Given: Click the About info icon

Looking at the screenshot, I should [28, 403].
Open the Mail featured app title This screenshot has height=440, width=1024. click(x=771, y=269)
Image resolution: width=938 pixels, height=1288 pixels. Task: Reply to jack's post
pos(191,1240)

***

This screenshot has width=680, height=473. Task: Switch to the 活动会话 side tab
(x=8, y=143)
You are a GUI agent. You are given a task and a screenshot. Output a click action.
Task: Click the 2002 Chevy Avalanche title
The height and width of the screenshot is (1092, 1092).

***

▶ _REQUIREMENT_
Every line in the data that holds the string "title" should be returned.

▶ _PROBLEM SOLUTION_
Open the Mail featured app title This screenshot has height=440, width=1024. click(x=771, y=269)
Task: Click the 2002 Chevy Avalanche title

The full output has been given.